## INSTRUCTIONS TO FOLLOW
Switch "slider handle" to "knob" throughout the listing below, and reproduce it with everything else unchanged and without the pictures.

## DATASET
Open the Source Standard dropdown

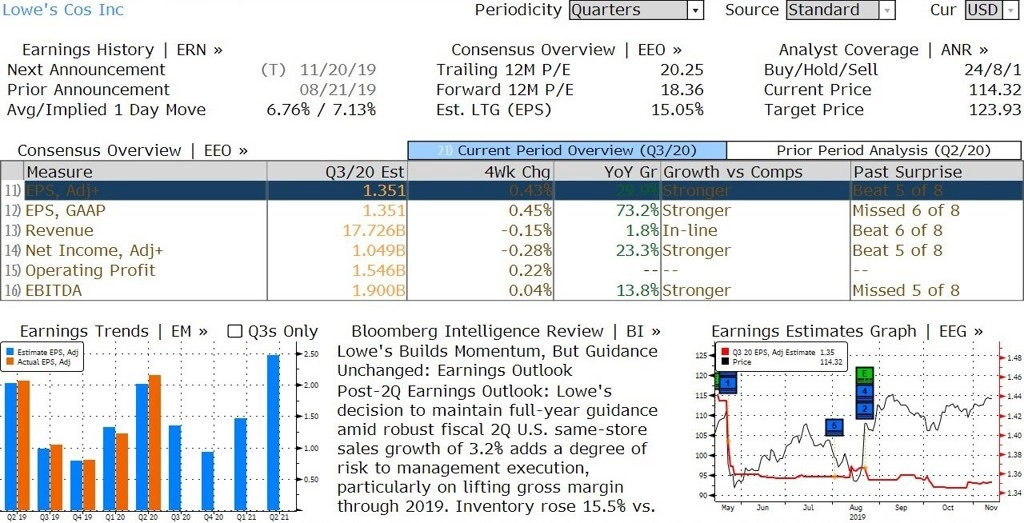point(840,10)
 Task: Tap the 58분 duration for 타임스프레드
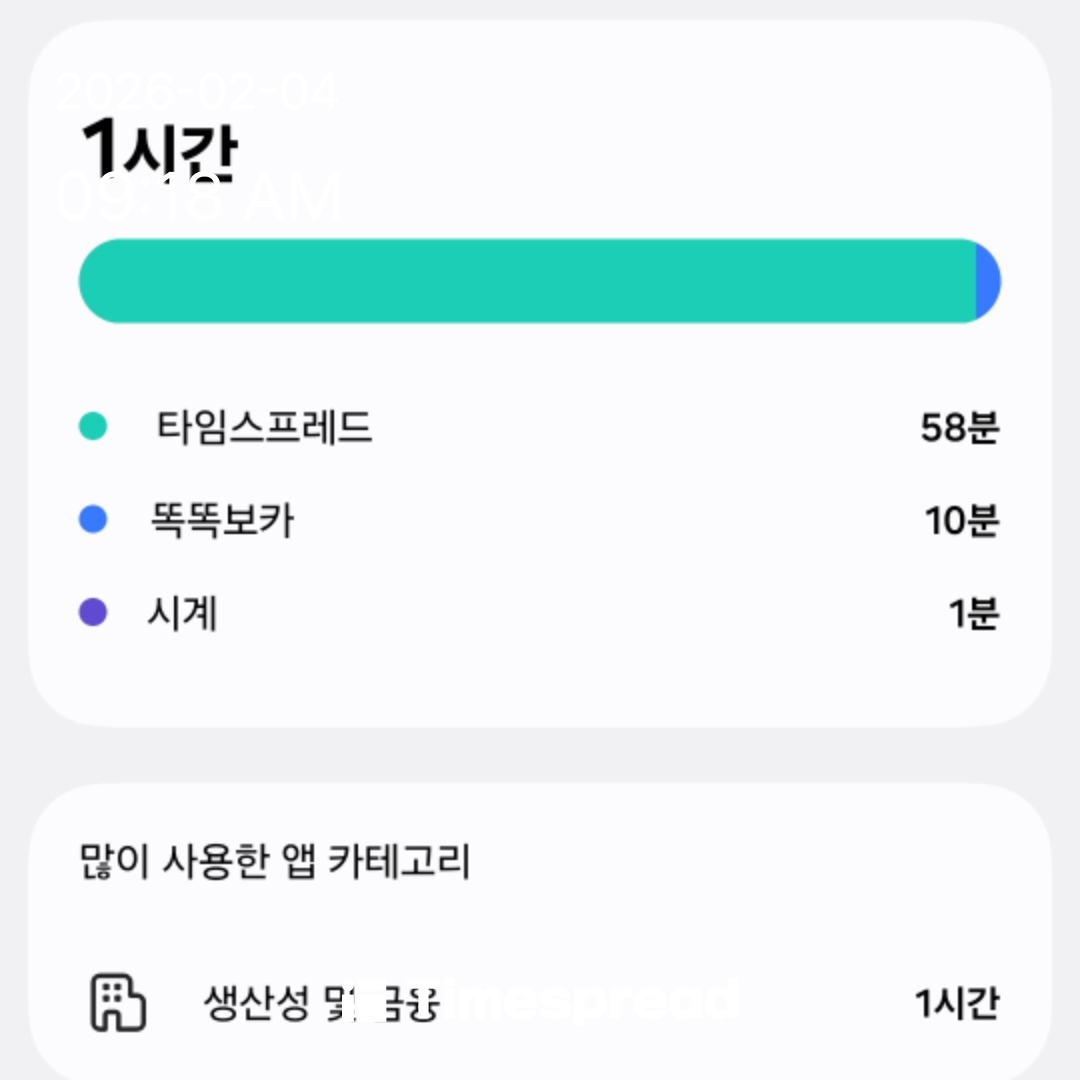click(959, 429)
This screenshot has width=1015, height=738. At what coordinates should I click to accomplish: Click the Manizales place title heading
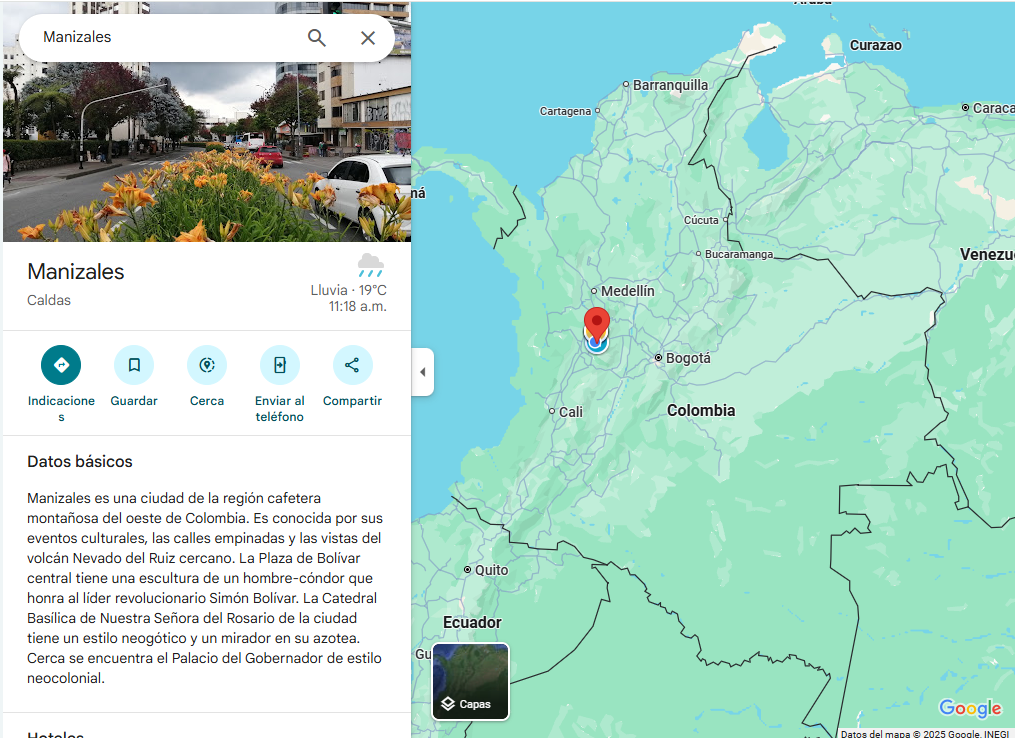coord(76,272)
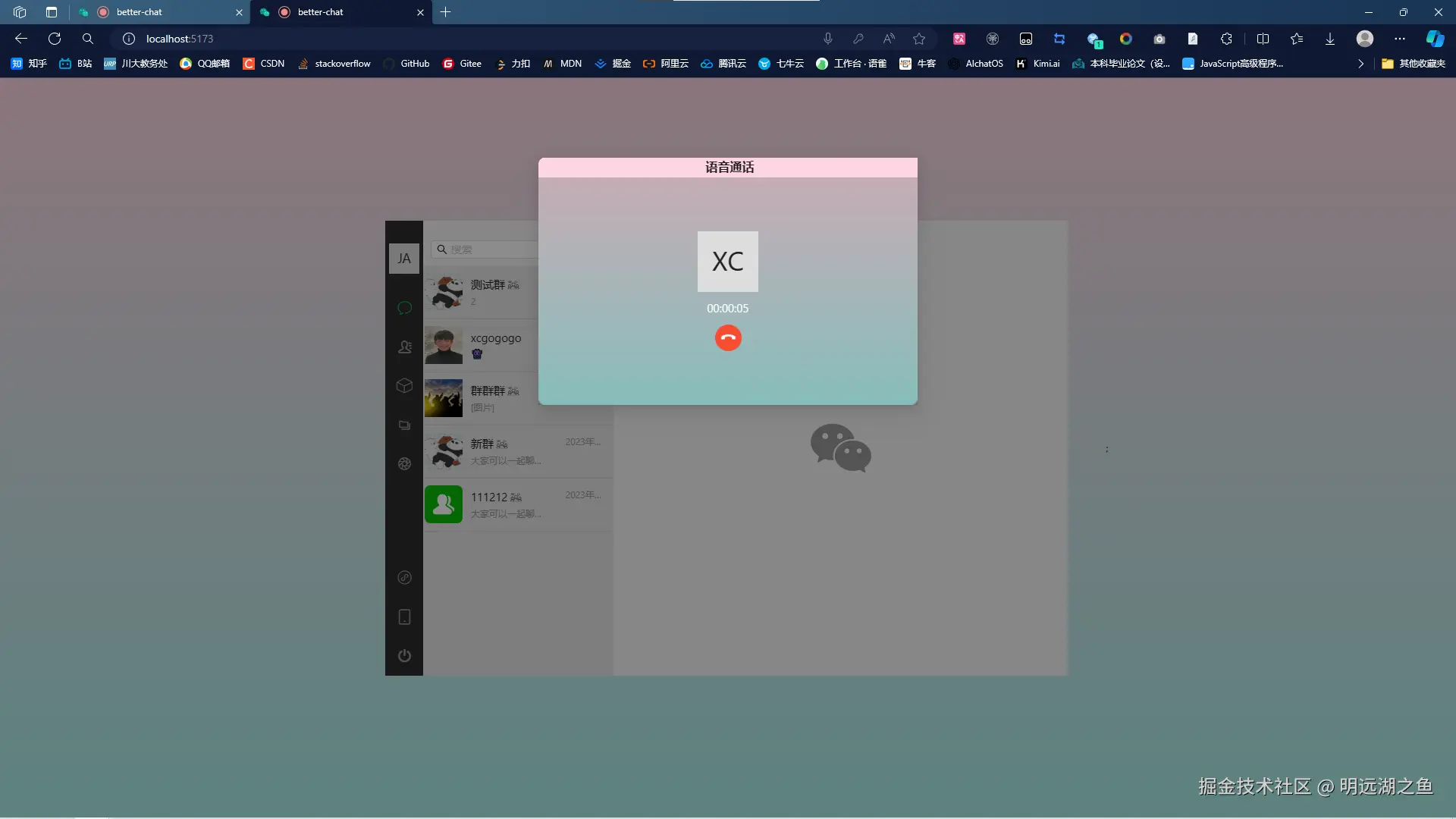Image resolution: width=1456 pixels, height=819 pixels.
Task: Click the mobile device icon in sidebar
Action: pos(404,617)
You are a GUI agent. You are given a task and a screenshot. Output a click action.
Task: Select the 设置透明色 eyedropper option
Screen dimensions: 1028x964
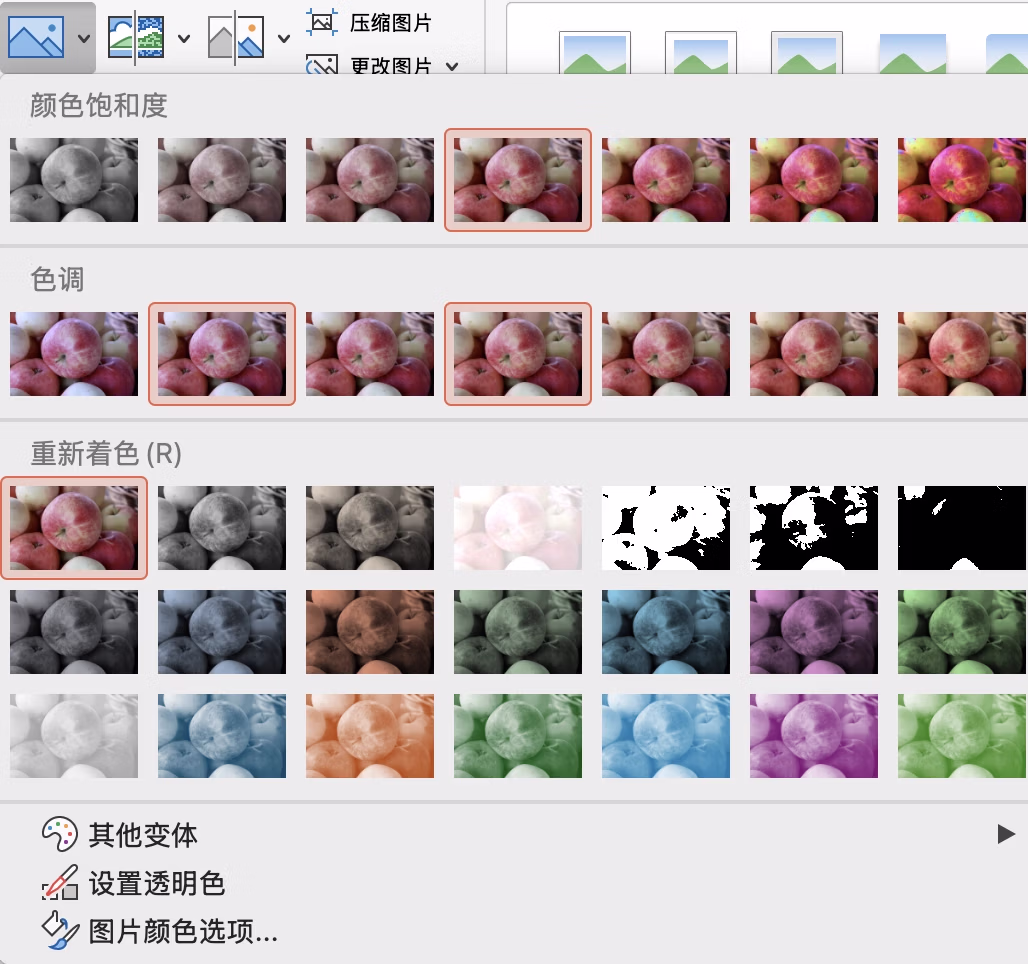(x=156, y=884)
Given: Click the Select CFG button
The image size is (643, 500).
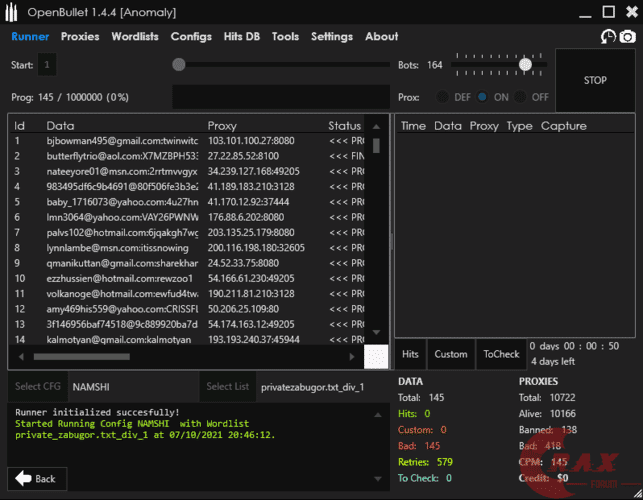Looking at the screenshot, I should (37, 386).
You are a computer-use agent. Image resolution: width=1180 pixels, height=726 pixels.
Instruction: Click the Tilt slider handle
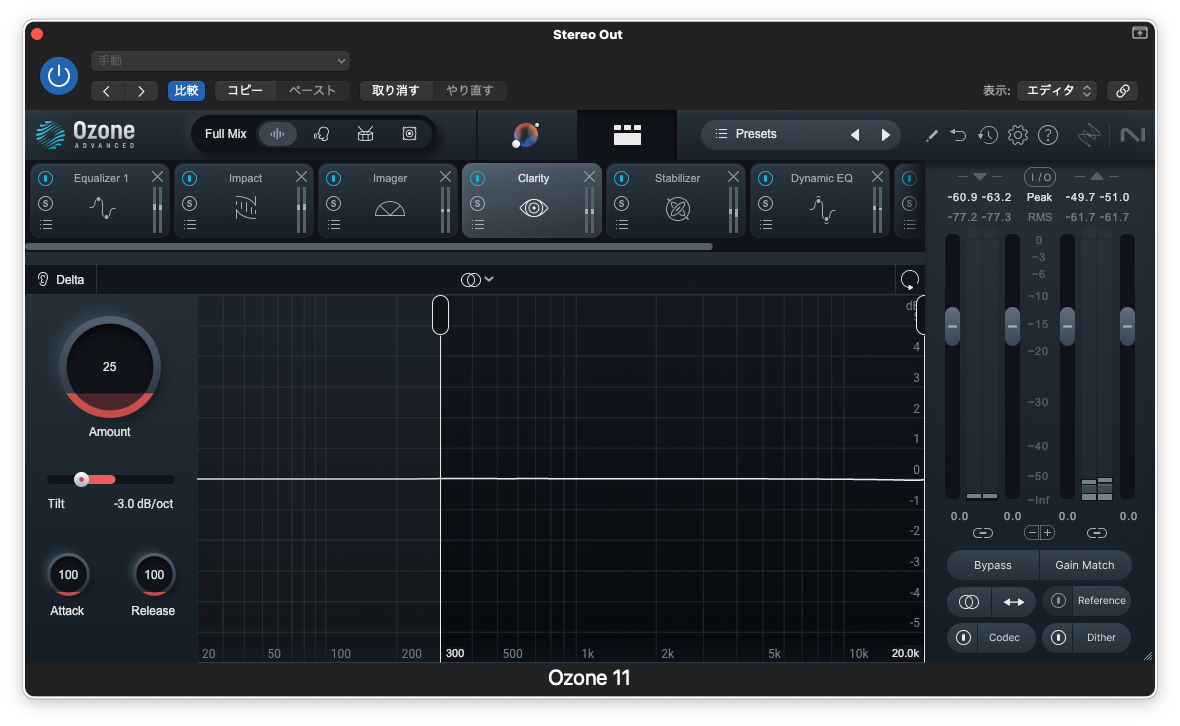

## TASK RESULT
Open the Source Standard dropdown

point(840,10)
 Task: Tap the 58분 duration for 타임스프레드
click(959, 429)
This screenshot has width=1015, height=738. At what coordinates should I click to accomplish: Click the Manizales place title heading
coord(76,272)
Image resolution: width=1456 pixels, height=819 pixels.
Task: Click the mobile device icon in sidebar
Action: pos(404,617)
You are a GUI agent. You are given a task and a screenshot. Output a click action.
Task: Select the 设置透明色 eyedropper option
Screen dimensions: 1028x964
(x=156, y=884)
Given: Click the Select CFG button
The image size is (643, 500).
Looking at the screenshot, I should (37, 386).
You are a computer-use agent. Image resolution: width=1180 pixels, height=726 pixels.
Instruction: Click the Tilt knob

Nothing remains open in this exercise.